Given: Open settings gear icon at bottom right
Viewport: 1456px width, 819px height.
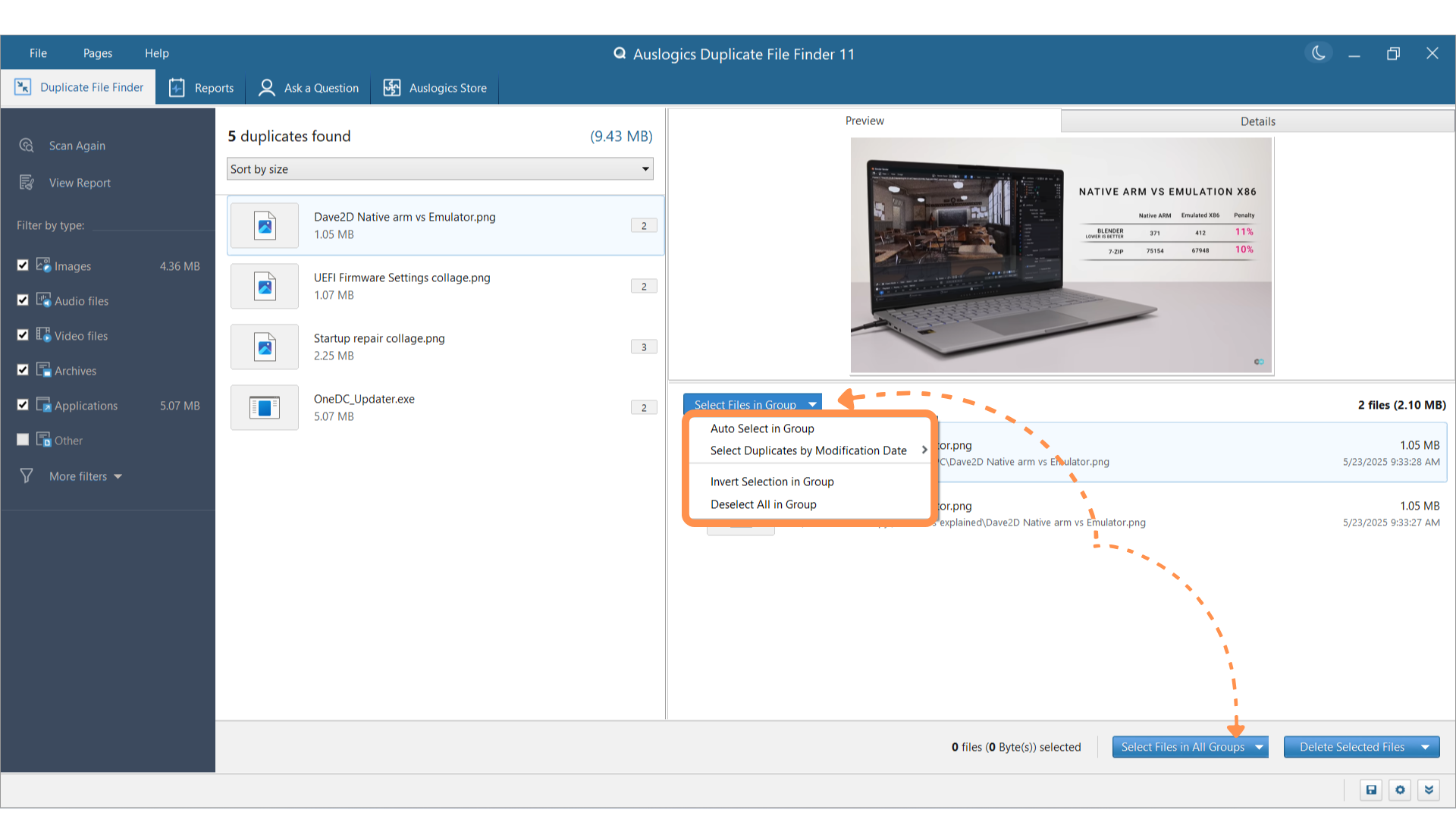Looking at the screenshot, I should tap(1400, 789).
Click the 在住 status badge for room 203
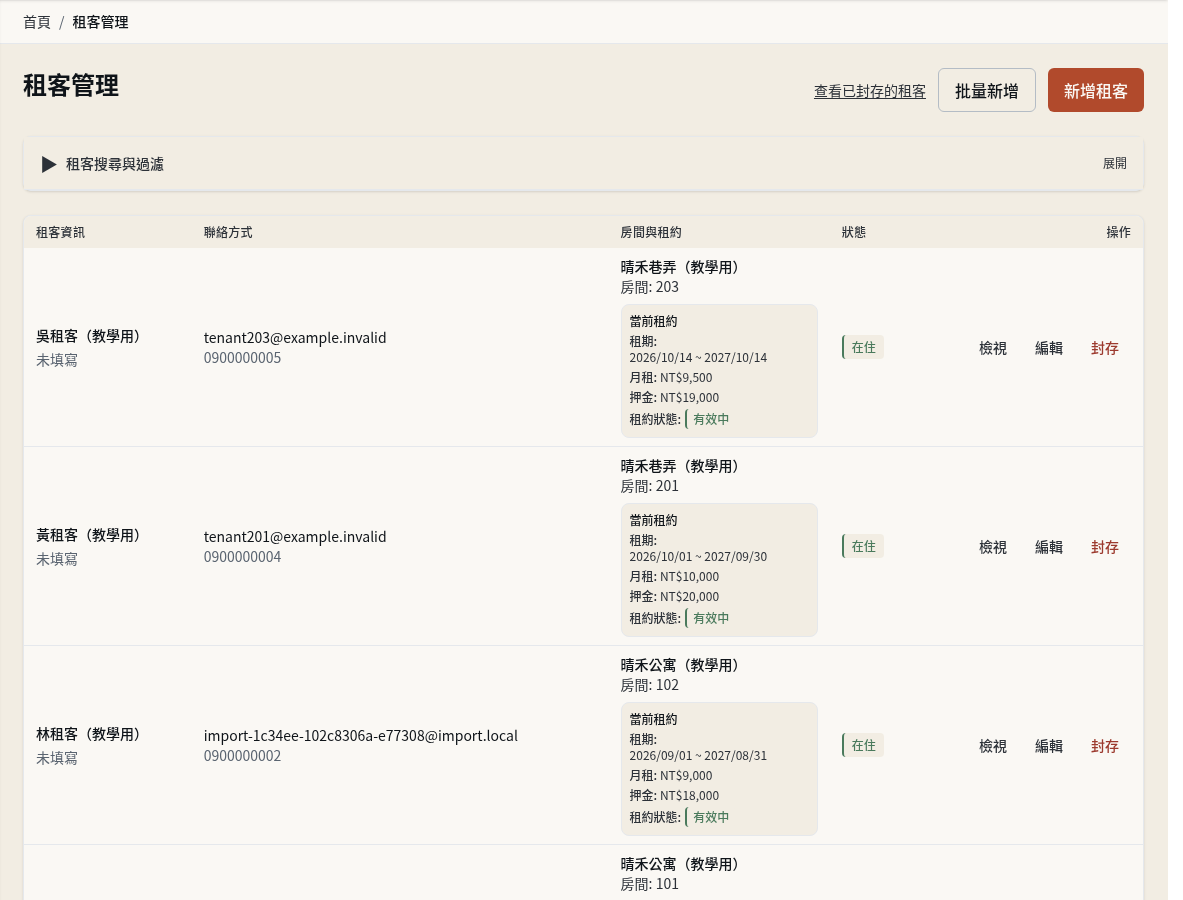 point(862,348)
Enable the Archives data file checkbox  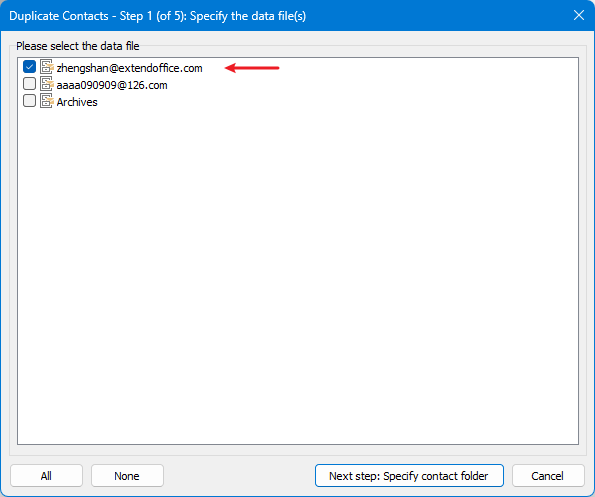pyautogui.click(x=29, y=101)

------

=== What is expected ===
Locate every line in the records above that contains the word "Given", treating case as significant, and copy each such line.

=== Written solution ===
Given: Open settings gear icon at bottom right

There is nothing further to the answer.